Changing weather patterns would also play a role.
Mead said it was predicted that the West Coast would see larger swells while the East Coast would have a lower swell profile overall, but experience more ex-tropical storms which could bring good surf conditions.
Surfbreak Protection Society president Paul Shanks said those bigger swells combined with sea level rise could spell trouble for breaks such Stent Road in Taranaki.
"At the high tide the wave might not be as dynamic as it is. You'll get that at mid-tide.
"But then with the tide being higher it might start eating away along the high tide line. The release of sediment and rocks and the movement of the powerful Tasman Sea could relocate all that stuff and actually change the break."
Shanks said council-engineered solutions for climate change were also part of the picture.
He pointed to the example of dunes created at Piha to protect a car park.
"They decided they needed to do beach care to protect this asset. There was no dunes at South Piha in respect to how they are now, but they've moved the dunes out about 30m and three weeks ago it was recorded that the dunes were the highest they had ever been.

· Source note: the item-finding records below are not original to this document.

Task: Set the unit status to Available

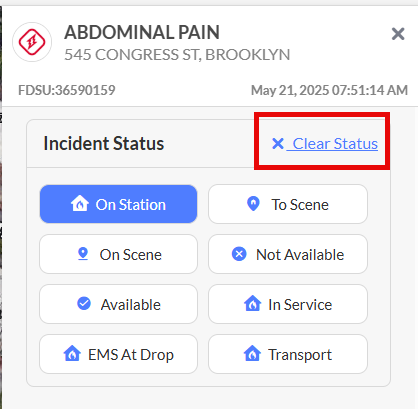Action: (x=118, y=304)
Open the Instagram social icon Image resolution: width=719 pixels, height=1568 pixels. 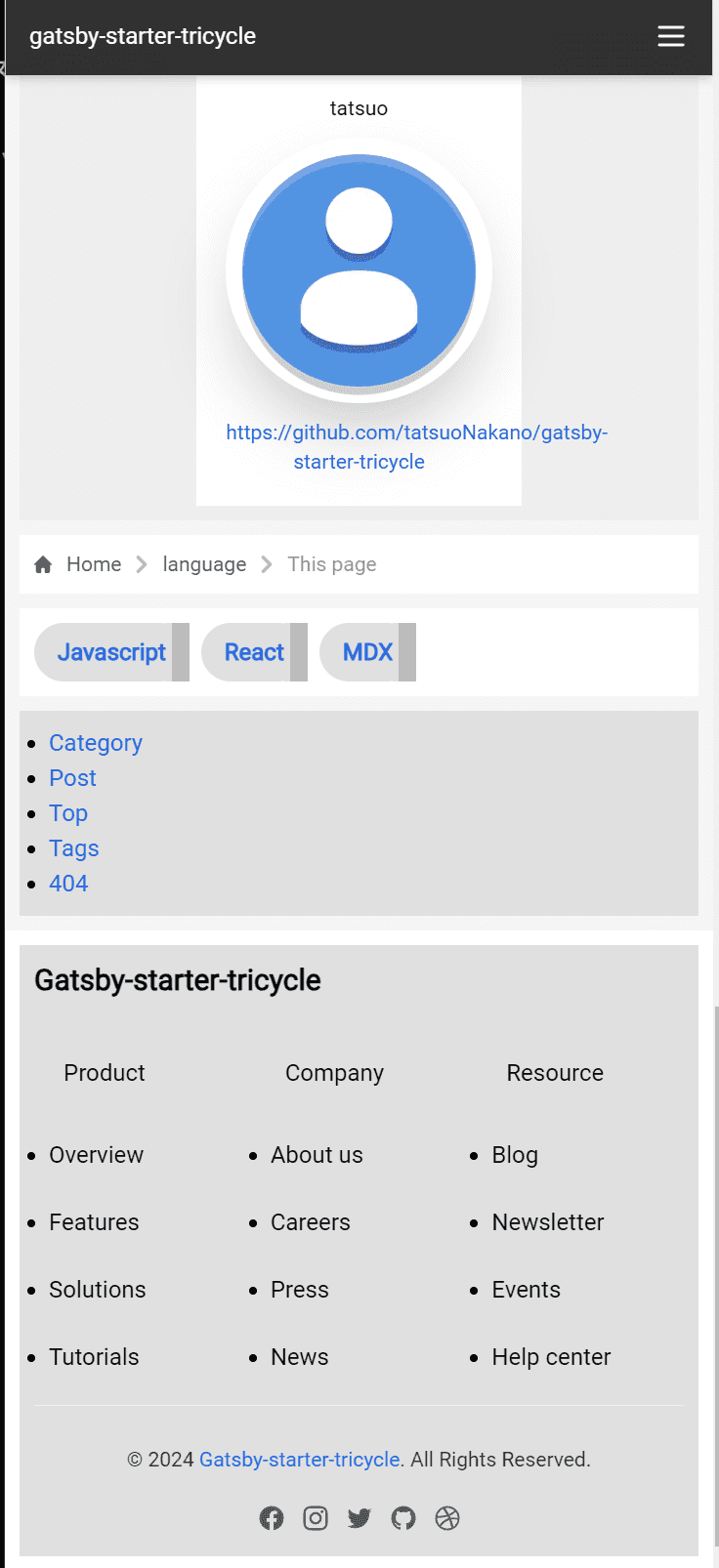[316, 1518]
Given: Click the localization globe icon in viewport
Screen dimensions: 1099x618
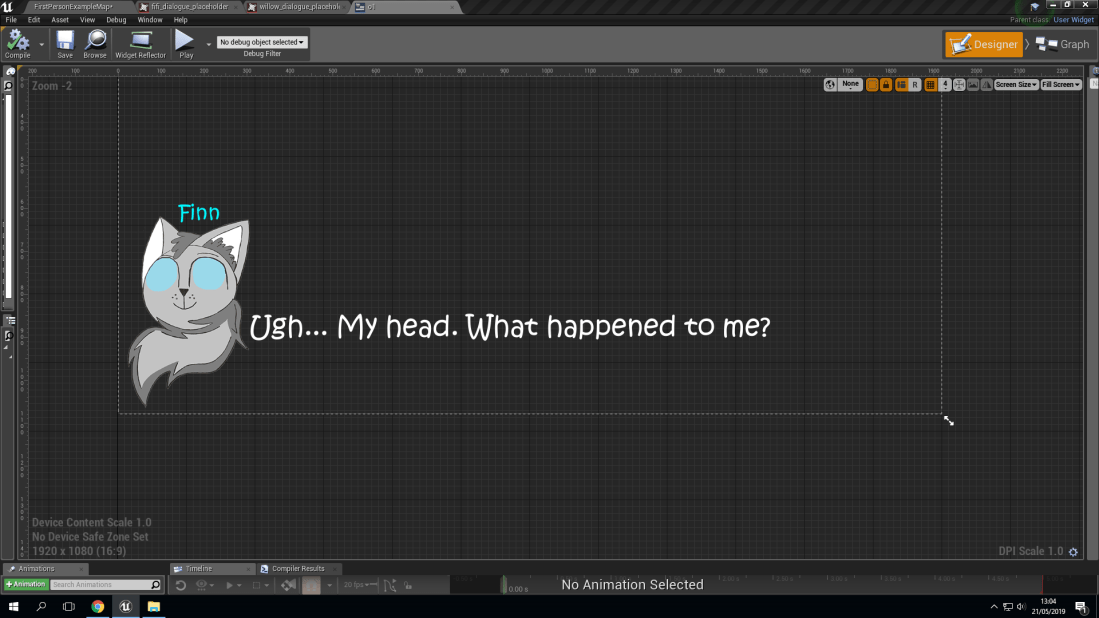Looking at the screenshot, I should coord(830,85).
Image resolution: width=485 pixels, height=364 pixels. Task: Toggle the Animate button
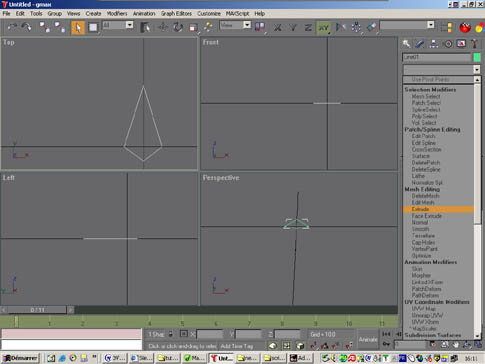[x=367, y=339]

"And consequently the surf break has gone because they've filled the beach up with sand."
Shanks said council meddling had created similar problems at Sandy Bay in Northland and at Whangamata.
Surfers at Onuku Taipari / Back Beach in New Plymouth had considered climate change to varying degrees.
Tama Liunaihetau was visiting from the Wairarapa and admitted he had not given it much thought.
"No I haven't. I've just come out to check the surf I haven't been out for a while. To tell the truth no."
Victor could see an upside.
"Low tide would probably be more surfable than other times when the ocean was a bit lower. It could probably enhance things, but high tide might be a little too high and the waves might be a bit full."
Isaac Smith, who was checking out the surf with Faye Hudson, had thought about it.
"I think it is something it's something we should definitely be worried about as people who love the coast and as a coastal nation surrounded by beaches I think there's a lot of potential for negative change."
Shanks warned that surfers should not bank on new breaks being created.
"The risk is unknown. There's the risk of losing surf but there's also a risk of it getting better and you can't deny that.
"But until we see you've got to think the risk is negative and we should protect what is in front of us now."
Regardless of sea level rise, the search for the perfect wave will continue.